Postby Fahran » Fri Feb 22, 2019 11:26 am

Kowani wrote:Only one avoids excessive pain, however. As for kosher methods, I could be wrong, but I am pretty sure that Aztec sacrifices weren’t for the end goal of eating the animal.

I couldn't tell you. My textbooks on the subject were more attentive to the human victims of such sacrifices and to the devastation wrought on the empire by the Spaniards.

Kowani wrote:That is the thing you miss-needless pain. The agricultural industry, while far from perfect, does not inflict pain for pain’s sake. It would be inefficient, and as previously noted, counterproductive.

Ritualistic sacrifices aren't intended to inflict pain for the sake of pain in most instances.

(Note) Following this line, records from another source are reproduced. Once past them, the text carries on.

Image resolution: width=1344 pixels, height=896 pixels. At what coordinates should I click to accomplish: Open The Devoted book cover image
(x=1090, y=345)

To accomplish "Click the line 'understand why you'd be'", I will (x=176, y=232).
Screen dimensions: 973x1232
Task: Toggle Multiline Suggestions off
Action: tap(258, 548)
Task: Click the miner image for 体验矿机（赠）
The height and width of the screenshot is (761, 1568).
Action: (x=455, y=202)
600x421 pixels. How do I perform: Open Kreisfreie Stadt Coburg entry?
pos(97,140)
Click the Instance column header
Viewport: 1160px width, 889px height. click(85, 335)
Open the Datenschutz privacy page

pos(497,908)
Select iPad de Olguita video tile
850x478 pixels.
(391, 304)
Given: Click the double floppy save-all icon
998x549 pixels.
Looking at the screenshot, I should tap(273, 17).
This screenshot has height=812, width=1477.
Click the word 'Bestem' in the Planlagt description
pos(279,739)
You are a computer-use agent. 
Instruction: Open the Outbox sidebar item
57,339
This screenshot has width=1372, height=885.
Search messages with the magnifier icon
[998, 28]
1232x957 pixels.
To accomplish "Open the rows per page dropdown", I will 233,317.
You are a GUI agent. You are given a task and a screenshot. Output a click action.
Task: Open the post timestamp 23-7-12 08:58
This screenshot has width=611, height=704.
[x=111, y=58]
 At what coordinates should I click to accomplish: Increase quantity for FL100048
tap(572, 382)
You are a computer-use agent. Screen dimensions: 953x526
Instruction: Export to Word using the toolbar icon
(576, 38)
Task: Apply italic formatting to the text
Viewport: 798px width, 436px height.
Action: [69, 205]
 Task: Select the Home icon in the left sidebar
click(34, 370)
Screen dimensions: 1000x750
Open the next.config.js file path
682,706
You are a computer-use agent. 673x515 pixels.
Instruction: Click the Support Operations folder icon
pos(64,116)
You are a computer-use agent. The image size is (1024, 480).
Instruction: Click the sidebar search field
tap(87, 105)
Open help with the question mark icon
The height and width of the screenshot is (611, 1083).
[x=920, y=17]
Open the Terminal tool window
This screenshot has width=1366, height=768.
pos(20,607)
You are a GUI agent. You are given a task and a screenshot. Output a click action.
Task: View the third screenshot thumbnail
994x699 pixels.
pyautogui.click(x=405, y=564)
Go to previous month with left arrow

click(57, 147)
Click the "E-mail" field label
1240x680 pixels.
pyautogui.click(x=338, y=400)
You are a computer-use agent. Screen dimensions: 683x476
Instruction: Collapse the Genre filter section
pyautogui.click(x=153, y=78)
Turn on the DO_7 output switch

They're intended to appease or gain the favor of deities. This is done because the lives of such animals possess some intrinsic value while not being human lives. You cannot offer something as a gift or sacrifice if it lacks value to you. Additionally, many cultures make a ritual feast out of sacrificed animals, which makes sense given how valuable meat historically was.

Kowani wrote:Since we started this by talking about the Aztecs, I remind you that the Spanish didn’t even do most of the siege of Tenochtitlan, but rather the other native civilizations they dominated. Some traditions are not worth saving. I won’t deny that the interchange period would be not good to live in, however, the end goal is worth it.

I directly benefited from the Spanish Conquests, so I'm not really in a good place to object to them. That said, the destruction of their civilization must have seemed like an apocalypse to the Aztecs. In the span of a few decades, everything they knew was gone. It's not really a fate I'd wish on anyone.

Kowani wrote:If you live in an area where the only positive thing is the religion, you’re screwed anyway.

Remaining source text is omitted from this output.